No, no, you weren't being an angry jerk. (Really, it was just one line!) But some good choices: Les Diaboliques is of course a classic, though not as Hitchcockian as it's sometimes made out to be (not a criticism, just an observation), and the Bulldog Drummond movies are joys (at least the first two, with Ronald Colman; I'm not as fond of the later ones-- which are, I believe the ones with Barrymore?). They didn't make my list because they don't fit my (admittedly subjective) criteria, but they're great movies all the same. Of course, The Maltese Falcon and The Big Sleep are also classics.
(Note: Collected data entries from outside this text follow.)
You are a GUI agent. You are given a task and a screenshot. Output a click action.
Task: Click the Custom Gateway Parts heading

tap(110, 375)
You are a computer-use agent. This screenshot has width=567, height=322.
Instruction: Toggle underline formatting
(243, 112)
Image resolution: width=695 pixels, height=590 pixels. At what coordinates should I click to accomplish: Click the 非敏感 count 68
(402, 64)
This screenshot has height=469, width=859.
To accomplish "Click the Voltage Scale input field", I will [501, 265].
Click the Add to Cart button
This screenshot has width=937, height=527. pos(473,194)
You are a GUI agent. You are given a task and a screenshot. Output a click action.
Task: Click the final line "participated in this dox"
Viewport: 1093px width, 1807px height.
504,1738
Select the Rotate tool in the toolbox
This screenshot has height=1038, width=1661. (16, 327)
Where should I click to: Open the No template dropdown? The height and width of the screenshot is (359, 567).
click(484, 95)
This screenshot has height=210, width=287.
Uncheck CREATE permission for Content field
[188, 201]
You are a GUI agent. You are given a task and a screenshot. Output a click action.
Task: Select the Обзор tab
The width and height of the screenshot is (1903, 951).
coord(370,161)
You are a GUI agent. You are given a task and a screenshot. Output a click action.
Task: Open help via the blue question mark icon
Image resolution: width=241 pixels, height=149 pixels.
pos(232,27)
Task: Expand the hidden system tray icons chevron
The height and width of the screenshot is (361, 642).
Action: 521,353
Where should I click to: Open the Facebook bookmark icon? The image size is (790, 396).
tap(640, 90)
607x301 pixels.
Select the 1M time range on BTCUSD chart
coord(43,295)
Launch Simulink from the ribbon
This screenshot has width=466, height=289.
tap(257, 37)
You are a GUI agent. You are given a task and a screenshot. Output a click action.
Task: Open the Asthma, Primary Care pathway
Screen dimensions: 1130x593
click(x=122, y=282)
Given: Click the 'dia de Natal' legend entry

I hope you get to see Murder, My Sweet one day--really one of the best PI movies, with Dick Powell truly capturing many disparate aspects of Marlowe's character. (I prefer Bogie, maybe because I saw the movie first, but I know many fans, who read the books first, who prefer Powell.) I'm not all that fond, unfortunately, of Murder, She Said, but I've always liked Margaret Rutherford's hearty, amusingly un-Marplelike performances in those movies (I prefer Murder on the Gallop and Murder Most Foul, both of which were ironically based on Poirot, not Marple, novels!).
movielover
I've never seen the '74 Ten Little Indians (just the '45 and '65 versions), but thanks for putting it on there. I must say that I find Murder on the Orient Express overrated: well-done, elaborate, and grand, perhaps, with great performances making up for the lack of characterizations, but ultimately cold and really quite dull. I much prefer the less baroque but more fun Death on the Nile, though I do find Finney's Poirot superior to Ustinov's, which is really more of a caricature than a character.
shield
I haven't seen Ne le dis à personne, but, especially since French is the only language (besides English, of course!) in which I'm fluent, je serai sûr de chercher le film!
manfromplanetx
I've never seen either of these, unfortunately, but Lake of the Dead looks particularly interesting (rather like early '60s B&W psychological thriller Hammer movies, in fact, from the brief clip I saw of it). I will try one of these days to hunt down La mort de Belle as well.
Doghouse6
Elementary? I say, Doghouse, what an amazing deduction! Comedy and detection do seem to go together--perhaps because of the very fact that, without comedy, the litany of murders would become too much to bear, similar with horror? One could probably write a whole paper on this theme. Be that as it may, great choices, though I haven't seen all that many of them--that cast alone of 5 Card Stud makes me want to take a look at it! There are a few Chans I prefer to The Black Camel, though I recognize the picture's virtues. And Mr. and Mrs. North--is that the one where the husband-and-wife sleuths go to the hotel and the murderer is
the manager
? No, that can't be it; I don't think Gracie Allen was in that one. Lord, what can that be? I remember seeing it years ago and enjoying it then. The husband was tied up by the bad guy in a chest, or something, and thrown into the lake? Anyone know that one?Thanks, guys!